El Domingo de Resurrección de este año ha coronado la Semana Santa en Mijas, ofreciendo a los vecinos y visitantes una mezcla de solemnidad y alegría que refleja la profunda fe cristiana de la localidad. El evento, liderado por el párroco Marcel Lunar, se celebró el 6 de abril de 2026 en el centro histórico de Mijas, bajo un cielo despejado que permitió que la luz de las velas y los faroles iluminaran las calles empedradas.

¿Qué se vivió en la procesión?

La procesión principal partió desde la Iglesia de la Inmaculada Concepción, donde el sacerdote pronunció un mensaje que resonó en la multitud: "Este es el día más grande de los cristianos, porque nosotros creemos en Cristo vivo, presente entre nosotros". Tras la bendición, los cofrades, vestidos con túnicas blancas y capirotes, acompañaron la imagen de Cristo Resucitado mientras los músicos locales entonaban himnos tradicionales.

  • Participación de más de 300 feligreses y visitantes.
  • Flores de azahar y ramas de palma decorando las calles.
  • Interpretación en vivo de coros infantiles y adultos.

¿Quiénes fueron los protagonistas?

Además del párroco Marcel Lunar, la jornada contó con la presencia de la hermandad de la Resurrección, liderada por su hermano mayor, José Ortega, y la participación activa de las cofradías de la Virgen del Carmen y San Juan Bautista. Los niños de la escuela municipal también tuvieron un papel destacado, portando pequeñas cruces de madera y recitando oraciones.

¿Por qué el Domingo de Resurrección tiene tanta relevancia?

En la tradición católica, el Domingo de Resurrección celebra la victoria de la vida sobre la muerte, marcando el clímax de la Semana Santa. En Mijas, este día se ha convertido en una oportunidad para reforzar la identidad local, unir a generaciones y preservar costumbres que se transmiten de padres a hijos. La celebración no solo es religiosa, sino también cultural: los mercados artesanales, los dulces típicos como los pestiños y la música folclórica llenan las plazas, creando un ambiente festivo que atrae a turistas y residentes.

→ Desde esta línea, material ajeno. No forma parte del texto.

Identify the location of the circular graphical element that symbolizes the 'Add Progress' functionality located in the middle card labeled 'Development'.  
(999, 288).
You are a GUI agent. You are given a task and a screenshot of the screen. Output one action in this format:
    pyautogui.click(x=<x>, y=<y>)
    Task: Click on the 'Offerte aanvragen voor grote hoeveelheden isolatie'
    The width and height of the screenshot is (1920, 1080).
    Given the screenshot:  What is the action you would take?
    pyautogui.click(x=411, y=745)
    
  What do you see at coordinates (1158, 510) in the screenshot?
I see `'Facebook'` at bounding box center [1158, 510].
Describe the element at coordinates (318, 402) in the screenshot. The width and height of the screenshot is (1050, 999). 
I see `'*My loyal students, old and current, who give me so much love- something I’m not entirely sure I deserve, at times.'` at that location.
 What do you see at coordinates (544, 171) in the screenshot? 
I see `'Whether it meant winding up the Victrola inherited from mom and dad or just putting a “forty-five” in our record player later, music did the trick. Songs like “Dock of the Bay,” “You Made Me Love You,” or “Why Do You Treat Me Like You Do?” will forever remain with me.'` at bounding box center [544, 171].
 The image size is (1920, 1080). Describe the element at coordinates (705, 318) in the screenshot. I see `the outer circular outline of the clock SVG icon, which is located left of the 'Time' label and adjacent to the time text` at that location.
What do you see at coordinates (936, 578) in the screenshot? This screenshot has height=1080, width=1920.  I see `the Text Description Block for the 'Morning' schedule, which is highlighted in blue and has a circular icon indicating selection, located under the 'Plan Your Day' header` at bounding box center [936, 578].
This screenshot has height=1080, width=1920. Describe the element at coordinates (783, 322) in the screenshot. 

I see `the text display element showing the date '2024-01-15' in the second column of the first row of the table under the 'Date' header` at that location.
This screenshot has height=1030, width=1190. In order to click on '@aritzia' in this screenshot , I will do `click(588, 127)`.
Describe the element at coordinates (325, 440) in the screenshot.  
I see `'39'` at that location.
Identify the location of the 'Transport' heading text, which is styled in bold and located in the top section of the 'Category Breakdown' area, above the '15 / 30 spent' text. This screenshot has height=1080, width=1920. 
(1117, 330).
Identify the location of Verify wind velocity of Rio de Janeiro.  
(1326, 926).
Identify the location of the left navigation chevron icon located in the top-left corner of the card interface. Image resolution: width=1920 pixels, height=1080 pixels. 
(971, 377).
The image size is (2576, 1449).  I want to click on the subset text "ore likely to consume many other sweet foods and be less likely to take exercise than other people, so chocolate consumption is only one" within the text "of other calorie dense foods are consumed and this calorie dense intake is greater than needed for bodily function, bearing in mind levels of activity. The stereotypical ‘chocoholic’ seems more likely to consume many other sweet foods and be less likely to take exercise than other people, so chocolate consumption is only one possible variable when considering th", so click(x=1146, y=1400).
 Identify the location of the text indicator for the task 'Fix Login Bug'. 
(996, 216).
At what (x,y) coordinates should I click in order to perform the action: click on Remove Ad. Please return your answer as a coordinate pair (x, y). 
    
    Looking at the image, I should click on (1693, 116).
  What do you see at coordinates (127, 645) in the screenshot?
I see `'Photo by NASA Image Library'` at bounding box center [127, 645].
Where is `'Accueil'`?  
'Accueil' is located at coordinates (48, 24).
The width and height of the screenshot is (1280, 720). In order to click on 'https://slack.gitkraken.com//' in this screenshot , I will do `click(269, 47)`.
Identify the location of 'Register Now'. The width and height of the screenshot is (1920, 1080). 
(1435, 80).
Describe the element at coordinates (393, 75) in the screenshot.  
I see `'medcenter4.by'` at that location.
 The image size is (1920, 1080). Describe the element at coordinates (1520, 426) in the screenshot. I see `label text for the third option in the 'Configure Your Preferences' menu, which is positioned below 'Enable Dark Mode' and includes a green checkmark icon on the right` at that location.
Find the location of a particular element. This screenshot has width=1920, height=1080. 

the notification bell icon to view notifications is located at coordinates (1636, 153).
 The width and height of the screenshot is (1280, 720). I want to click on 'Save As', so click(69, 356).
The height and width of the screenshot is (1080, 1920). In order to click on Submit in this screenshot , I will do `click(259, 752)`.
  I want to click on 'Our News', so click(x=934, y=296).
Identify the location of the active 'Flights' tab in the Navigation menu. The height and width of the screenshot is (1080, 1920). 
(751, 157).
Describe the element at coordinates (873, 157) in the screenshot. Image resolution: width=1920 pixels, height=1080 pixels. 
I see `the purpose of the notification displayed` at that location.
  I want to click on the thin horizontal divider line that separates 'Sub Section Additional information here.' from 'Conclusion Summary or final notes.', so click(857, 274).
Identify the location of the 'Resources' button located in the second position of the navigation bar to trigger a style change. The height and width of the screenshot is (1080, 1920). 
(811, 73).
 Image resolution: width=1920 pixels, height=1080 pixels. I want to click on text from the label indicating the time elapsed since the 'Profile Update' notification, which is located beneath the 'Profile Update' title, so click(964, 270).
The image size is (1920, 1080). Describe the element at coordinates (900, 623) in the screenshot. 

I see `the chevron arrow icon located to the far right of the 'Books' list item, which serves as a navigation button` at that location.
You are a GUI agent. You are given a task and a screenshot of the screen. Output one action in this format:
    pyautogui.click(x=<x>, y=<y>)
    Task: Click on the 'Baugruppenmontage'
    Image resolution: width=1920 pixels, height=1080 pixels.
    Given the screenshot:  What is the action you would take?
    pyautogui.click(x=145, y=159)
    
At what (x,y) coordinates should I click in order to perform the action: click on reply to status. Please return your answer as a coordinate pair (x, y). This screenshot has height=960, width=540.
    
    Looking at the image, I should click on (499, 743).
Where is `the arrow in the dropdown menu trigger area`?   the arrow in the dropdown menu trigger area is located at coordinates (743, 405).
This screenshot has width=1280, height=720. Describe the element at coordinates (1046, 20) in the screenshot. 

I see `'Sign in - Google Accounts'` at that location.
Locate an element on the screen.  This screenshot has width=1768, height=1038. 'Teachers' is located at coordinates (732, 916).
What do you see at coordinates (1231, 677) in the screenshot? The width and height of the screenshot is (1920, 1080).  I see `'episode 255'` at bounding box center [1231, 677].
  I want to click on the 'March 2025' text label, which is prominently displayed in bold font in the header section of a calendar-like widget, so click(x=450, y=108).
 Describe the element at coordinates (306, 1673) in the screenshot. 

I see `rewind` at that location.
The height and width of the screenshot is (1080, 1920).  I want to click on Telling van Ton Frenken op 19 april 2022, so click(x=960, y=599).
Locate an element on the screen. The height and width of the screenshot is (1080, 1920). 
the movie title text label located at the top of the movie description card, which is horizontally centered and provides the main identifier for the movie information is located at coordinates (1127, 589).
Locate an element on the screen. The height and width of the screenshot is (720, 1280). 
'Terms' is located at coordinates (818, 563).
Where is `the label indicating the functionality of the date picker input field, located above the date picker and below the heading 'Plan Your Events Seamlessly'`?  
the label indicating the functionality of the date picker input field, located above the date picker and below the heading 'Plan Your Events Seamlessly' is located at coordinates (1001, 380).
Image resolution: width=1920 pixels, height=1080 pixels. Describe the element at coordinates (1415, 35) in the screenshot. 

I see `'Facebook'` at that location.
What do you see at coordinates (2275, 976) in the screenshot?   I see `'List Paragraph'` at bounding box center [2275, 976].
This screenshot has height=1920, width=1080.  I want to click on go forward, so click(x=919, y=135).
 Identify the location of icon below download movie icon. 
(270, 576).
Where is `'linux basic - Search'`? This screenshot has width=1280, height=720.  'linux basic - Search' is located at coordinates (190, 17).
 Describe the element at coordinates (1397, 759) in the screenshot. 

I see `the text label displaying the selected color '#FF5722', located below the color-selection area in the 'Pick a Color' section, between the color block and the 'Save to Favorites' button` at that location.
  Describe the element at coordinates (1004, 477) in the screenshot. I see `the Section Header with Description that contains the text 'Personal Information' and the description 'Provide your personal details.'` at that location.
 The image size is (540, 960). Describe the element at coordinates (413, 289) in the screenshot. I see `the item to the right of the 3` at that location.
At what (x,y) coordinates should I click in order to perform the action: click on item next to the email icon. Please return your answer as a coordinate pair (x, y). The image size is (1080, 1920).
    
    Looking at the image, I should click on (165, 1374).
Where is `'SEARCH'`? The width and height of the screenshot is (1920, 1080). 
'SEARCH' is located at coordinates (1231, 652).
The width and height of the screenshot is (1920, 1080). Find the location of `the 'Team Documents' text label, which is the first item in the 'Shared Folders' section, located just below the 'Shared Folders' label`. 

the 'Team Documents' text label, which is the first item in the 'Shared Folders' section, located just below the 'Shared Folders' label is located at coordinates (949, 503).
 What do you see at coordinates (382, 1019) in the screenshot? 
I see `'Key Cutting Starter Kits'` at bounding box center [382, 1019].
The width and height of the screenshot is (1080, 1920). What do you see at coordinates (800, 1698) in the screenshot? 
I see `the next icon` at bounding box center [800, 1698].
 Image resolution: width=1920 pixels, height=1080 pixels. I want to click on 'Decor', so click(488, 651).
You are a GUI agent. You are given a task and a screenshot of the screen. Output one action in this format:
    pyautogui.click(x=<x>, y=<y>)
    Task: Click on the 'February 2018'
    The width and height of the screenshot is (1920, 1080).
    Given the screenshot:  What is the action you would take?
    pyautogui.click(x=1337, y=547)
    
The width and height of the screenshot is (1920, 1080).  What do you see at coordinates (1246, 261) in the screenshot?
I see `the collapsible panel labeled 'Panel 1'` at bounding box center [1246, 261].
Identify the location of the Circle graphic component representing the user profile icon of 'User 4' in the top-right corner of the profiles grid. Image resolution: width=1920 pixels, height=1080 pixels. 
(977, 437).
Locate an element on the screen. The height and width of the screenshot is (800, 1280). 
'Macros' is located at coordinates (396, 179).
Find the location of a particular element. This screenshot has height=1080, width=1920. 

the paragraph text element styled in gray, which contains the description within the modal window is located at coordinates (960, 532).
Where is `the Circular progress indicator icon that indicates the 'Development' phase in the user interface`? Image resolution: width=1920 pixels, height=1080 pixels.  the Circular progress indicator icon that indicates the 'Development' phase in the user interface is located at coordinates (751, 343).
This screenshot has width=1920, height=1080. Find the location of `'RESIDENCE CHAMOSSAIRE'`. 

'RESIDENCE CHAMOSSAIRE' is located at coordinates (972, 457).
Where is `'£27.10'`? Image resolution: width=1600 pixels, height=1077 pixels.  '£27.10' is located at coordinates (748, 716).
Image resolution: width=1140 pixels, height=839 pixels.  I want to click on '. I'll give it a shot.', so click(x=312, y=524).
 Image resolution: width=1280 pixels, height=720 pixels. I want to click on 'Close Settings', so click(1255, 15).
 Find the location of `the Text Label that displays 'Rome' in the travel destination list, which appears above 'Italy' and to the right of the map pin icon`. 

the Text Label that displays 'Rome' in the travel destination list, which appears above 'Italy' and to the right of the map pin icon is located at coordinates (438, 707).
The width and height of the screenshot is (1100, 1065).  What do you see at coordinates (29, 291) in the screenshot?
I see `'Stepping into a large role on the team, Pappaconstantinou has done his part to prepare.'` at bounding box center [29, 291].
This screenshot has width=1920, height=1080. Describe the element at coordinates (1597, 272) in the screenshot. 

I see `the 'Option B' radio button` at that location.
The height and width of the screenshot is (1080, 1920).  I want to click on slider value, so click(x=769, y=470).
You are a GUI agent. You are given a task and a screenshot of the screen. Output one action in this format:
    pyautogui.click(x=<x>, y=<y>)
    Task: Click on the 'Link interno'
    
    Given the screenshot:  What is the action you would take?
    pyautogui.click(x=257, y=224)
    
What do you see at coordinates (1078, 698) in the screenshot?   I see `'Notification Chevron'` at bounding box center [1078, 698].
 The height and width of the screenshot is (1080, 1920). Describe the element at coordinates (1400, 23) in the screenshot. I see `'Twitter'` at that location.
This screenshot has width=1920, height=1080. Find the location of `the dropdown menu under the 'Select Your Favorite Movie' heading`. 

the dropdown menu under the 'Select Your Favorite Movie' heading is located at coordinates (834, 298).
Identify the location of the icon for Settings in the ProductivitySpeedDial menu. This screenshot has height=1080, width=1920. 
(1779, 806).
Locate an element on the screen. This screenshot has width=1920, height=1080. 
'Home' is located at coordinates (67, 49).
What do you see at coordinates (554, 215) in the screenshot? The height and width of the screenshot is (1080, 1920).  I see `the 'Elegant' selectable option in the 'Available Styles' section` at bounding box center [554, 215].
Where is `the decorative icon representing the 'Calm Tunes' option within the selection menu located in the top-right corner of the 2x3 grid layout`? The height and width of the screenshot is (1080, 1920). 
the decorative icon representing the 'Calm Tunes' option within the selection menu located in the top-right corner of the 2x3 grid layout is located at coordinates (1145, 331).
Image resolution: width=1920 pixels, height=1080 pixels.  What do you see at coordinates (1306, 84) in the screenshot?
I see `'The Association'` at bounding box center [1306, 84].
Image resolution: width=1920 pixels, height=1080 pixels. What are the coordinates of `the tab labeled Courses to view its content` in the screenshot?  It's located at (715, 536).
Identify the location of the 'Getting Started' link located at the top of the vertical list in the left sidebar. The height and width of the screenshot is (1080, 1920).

Detalles que hacen única la celebración mijeña

La arquitectura de Mijas, con sus casas blancas y balcones de hierro forjado, sirve de marco perfecto para la procesión. Cada año, los residentes decoran sus hogares con farolillos y banderas que representan los colores de la Resurrección: blanco, dorado y púrpura. Además, la ruta de la procesión atraviesa el famoso Mirador del Aguila, ofreciendo una vista panorámica del mar Mediterráneo que se funde con la luz del amanecer.

Tradiciones culinarias del día

Al terminar la procesión, los asistentes se reúnen en la plaza principal para compartir platos típicos. Entre los más populares están los "tortillitas de camarones", el "gazpacho andaluz" y los "buñuelos de viento", dulces que simbolizan la alegría del renacimiento. Los bares locales ofrecen también la tradicional "copa de vino de la Resurrección", un vino rosado de la región que se sirve con una pequeña medalla con la imagen del Cristo Resucitado.

Impacto social y comunitario

El evento genera un importante impulso económico para la comunidad. Los comercios locales reportan un aumento del 35% en ventas durante el fin de semana santo, mientras que los artesanos venden más de 500 piezas de artesanía, desde mantas bordadas hasta cerámica pintada a mano. Además, la organización de la procesión involucra a más de 50 voluntarios, reforzando el sentido de pertenencia y cooperación entre los vecinos.

Reflexiones del párroco Marcel Lunar

Al concluir la jornada, Marcel Lunar compartió sus pensamientos con la multitud: "Hoy hemos visto la fuerza de la fe que une a Mijas. Cada paso que damos con la imagen de Cristo Resucitado es un recordatorio de que la esperanza siempre renace, incluso en los momentos más difíciles". Sus palabras resonaron entre los asistentes, muchos de los cuales expresaron su gratitud por la continuidad de una tradición que, a pesar de los cambios generacionales, sigue viva.

Mirada al futuro

Los organizadores ya están planificando la próxima Semana Santa, con la intención de incorporar nuevas iniciativas que involucren a la juventud, como talleres de música sacra y concursos de poesía religiosa. La meta es mantener la esencia de la celebración mientras se adapta a los nuevos tiempos, garantizando que la Semana Santa mijeña siga siendo un referente de fe, cultura y convivencia.

Así, el Domingo de Resurrección no solo cerró un ciclo litúrgico, sino que abrió una ventana de esperanza y renovación para toda la comunidad de Mijas, recordando que la tradición se renueva cada año con la misma fuerza del primer día.